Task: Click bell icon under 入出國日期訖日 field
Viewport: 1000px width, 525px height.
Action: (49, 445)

* * *

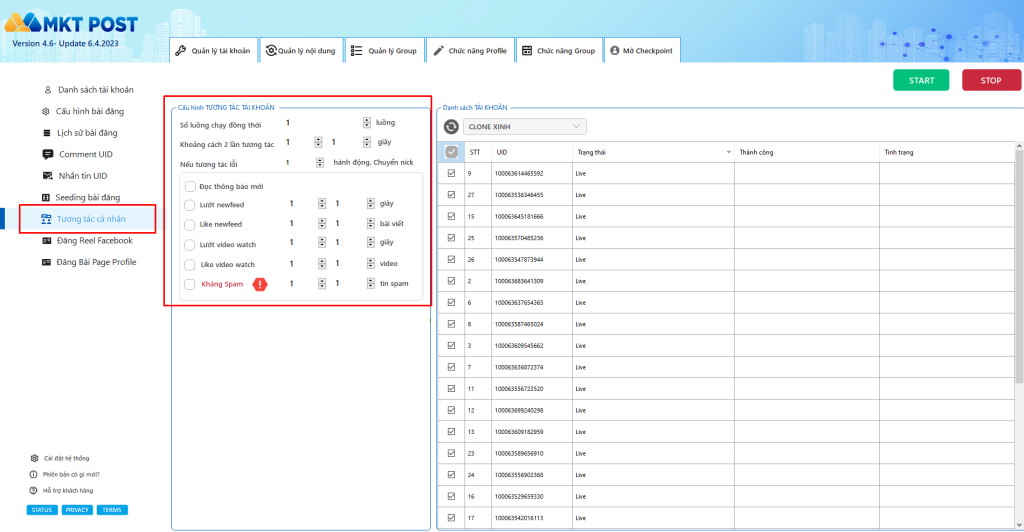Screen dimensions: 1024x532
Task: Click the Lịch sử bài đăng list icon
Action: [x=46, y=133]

- _任务要求_
请把记录中从含有“Task: Click bell icon under 入出國日期訖日 field”的那一行到含有“Action: (49, 445)”的那一行（首尾两行都算在内）一字不差地照抄下来。

- _练习作答_
Task: Click bell icon under 入出國日期訖日 field
Viewport: 1000px width, 525px height.
Action: (49, 445)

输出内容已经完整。